Researchers have revealed that numerous rare gene variants may be causing new diseases.
And these variants are located in DNA sequences farther away from the original "hot spots" than scientists have been accustomed to look.
Using an approach that detects rare but powerful causal gene variants, the researchers say they have accounted for a significant proportion of the "missing heritability" problem.
This refers to the disappointing fact that, to date, conventional gene-hunting studies have often failed to identify, when searching for gene variants, variants that cause a large proportion of common diseases, such as heart disease, cancers and diabetes.
The new approach draws on existing data from genome-wise association studies (GWAS) that have already been performed, re-analysing the data to pinpoint causal variants that have not been identified previously.
In addition, the technique may allow researchers to identify individuals whose DNA is more likely to carry specific mutations in the causal genes.
"Our approach draws us closer to the goal of personalized medicine, in which treatment will be tailored to an individual's genetic profile. When we can say that a specific gene mutation causes a patient's disease, we have more meaningful diagnostic results. Identifying causal variants in disease genes provides an opportunity to develop drugs to rectify the biological consequences of these mutated genes," said study leader Dr. Hakon Hakonarson, director of the Center for Applied Genomics at The Children's Hospital of Philadelphia.

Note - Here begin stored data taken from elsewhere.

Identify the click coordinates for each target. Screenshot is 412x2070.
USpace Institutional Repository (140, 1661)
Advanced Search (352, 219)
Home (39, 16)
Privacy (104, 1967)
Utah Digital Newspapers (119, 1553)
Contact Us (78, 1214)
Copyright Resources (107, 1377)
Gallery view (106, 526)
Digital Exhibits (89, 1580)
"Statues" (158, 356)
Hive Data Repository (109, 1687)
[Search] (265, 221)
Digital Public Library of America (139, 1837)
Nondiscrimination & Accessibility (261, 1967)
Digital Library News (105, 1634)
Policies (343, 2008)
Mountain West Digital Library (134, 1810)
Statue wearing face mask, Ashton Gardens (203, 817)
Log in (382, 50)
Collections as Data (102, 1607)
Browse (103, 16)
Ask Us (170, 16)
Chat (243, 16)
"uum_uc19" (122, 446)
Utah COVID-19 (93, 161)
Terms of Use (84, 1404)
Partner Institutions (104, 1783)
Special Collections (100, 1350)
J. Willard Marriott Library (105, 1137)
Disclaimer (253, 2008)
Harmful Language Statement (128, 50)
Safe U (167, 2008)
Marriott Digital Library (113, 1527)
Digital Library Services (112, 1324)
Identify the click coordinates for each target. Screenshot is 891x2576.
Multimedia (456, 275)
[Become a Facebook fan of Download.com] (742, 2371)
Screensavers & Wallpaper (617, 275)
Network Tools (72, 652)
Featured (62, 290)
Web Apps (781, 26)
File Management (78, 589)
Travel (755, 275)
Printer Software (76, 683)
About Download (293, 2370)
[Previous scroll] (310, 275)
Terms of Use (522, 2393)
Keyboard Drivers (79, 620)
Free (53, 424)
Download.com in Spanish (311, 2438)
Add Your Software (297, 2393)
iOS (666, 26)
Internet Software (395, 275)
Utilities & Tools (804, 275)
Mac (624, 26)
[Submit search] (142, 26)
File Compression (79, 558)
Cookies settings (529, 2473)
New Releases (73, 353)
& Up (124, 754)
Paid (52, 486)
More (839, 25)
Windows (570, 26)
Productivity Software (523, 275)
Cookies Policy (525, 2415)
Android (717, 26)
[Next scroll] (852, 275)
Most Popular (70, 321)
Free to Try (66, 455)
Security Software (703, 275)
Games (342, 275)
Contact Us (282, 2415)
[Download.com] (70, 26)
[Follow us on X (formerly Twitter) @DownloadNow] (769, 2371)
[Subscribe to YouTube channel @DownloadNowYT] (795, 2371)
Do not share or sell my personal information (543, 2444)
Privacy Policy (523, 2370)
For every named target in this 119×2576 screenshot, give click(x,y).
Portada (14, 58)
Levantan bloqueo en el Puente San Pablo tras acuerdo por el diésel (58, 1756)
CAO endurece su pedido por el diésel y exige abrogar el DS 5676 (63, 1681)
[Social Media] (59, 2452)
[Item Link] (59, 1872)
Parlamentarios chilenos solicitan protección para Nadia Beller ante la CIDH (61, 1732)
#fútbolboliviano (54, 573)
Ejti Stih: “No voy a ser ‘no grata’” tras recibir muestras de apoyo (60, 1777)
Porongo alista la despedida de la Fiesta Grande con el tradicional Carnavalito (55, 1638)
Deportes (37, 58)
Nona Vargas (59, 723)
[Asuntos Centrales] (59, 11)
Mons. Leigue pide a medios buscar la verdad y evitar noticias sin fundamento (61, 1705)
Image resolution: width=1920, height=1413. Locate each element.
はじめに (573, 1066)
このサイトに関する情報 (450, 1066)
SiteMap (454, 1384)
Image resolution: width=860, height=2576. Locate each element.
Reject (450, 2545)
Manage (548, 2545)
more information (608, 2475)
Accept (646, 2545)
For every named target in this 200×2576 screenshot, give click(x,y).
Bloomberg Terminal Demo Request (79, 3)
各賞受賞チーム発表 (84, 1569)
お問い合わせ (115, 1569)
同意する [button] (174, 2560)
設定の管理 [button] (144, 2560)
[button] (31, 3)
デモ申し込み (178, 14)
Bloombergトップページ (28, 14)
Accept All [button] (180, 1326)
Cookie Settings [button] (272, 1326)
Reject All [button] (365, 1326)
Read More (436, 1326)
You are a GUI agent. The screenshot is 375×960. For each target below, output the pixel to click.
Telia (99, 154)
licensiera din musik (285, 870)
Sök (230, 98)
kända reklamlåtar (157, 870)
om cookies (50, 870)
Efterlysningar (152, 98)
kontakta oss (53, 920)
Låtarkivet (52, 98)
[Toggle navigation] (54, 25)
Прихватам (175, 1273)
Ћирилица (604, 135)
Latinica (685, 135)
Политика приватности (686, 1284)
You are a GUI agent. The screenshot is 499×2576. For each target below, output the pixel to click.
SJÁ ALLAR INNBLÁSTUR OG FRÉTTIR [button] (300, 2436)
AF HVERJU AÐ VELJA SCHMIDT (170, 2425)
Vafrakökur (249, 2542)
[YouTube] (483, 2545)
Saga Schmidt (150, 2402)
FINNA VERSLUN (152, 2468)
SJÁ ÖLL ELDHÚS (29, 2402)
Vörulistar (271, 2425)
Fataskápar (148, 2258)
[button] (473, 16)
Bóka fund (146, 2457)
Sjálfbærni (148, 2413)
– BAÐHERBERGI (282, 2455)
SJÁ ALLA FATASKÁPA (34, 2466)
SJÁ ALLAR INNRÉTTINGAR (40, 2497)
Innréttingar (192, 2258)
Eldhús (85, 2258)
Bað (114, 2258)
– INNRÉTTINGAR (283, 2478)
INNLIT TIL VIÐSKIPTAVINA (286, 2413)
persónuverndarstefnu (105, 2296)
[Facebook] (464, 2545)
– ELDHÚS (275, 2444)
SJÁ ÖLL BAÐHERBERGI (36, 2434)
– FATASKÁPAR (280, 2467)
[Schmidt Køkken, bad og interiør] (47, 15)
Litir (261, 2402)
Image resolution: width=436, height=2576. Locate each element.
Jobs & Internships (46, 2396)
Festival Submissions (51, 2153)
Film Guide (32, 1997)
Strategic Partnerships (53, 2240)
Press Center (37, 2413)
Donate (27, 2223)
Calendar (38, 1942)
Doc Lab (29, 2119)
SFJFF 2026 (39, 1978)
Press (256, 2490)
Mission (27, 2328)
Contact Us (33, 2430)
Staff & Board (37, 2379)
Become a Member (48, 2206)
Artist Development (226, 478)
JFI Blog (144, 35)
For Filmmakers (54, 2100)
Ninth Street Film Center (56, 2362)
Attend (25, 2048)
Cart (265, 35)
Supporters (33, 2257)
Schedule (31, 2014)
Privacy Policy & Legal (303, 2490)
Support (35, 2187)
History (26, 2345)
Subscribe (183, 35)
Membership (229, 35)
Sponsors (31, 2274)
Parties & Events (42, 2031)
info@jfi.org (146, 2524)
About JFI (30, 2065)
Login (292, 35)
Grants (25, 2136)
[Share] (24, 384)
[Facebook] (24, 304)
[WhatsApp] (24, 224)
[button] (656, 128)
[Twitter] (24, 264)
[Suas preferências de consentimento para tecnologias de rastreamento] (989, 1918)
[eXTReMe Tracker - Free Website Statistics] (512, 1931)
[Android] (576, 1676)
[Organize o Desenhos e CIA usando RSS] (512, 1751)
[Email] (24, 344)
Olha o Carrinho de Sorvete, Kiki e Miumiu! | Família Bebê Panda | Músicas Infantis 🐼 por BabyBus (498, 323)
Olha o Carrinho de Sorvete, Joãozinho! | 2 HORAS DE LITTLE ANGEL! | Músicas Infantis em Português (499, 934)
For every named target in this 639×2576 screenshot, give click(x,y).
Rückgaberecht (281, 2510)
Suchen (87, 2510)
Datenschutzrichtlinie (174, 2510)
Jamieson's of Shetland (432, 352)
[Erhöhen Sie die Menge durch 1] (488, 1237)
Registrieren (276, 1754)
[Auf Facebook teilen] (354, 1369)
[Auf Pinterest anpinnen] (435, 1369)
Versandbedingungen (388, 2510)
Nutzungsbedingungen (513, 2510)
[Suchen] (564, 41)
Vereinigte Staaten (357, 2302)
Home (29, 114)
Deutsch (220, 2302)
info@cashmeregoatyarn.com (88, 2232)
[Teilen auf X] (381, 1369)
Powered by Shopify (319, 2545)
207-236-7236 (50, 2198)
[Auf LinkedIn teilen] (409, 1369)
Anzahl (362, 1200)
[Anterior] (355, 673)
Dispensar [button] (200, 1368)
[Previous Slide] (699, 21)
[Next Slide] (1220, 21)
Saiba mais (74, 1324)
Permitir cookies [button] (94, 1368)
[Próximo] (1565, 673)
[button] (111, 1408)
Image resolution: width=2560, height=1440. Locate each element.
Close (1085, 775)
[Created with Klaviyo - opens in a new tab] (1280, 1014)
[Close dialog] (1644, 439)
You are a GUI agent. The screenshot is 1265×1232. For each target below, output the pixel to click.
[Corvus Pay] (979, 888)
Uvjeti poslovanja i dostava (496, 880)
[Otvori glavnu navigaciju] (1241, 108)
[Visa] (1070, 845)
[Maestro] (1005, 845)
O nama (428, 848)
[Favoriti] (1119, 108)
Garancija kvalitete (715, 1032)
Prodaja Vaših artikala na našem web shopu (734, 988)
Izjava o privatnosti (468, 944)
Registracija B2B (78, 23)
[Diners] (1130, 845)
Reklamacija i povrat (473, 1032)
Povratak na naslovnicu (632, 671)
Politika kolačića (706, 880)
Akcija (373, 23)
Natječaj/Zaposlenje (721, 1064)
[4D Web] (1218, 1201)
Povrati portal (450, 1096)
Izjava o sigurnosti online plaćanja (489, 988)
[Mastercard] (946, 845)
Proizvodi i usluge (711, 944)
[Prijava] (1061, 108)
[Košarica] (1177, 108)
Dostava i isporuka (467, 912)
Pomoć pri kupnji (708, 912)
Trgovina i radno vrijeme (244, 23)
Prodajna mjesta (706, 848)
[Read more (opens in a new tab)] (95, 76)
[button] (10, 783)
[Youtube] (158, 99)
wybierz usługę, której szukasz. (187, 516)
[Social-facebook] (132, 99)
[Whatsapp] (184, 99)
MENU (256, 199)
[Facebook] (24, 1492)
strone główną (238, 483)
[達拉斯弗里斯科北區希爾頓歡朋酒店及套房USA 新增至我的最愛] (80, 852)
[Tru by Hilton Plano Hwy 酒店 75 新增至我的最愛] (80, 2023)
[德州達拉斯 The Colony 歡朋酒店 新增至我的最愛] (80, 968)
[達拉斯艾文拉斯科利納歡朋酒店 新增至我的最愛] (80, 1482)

By applying their methods to real DNA samples from patients with genetic hearing loss, the researchers' approach helped them to select from GWAS data a subset of cases for sequencing analysis that were most likely to carry causative mutations.
Sequencing the DNA in this subset, the study team found that the majority of those patients carried an actual mutation known to cause hearing loss.
"Our technique suggests that when we do our resequencing follow-up studies, we can identify people who are much more likely to carry a causative gene," said Kai Wang, who analyzed the dataset.
Hakonarson added: "We present a more efficient approach for mining GWAS data to find the actual causative gene variants that will have future utility in designing therapies."
The study appears online in The American Journal of Human Genetics.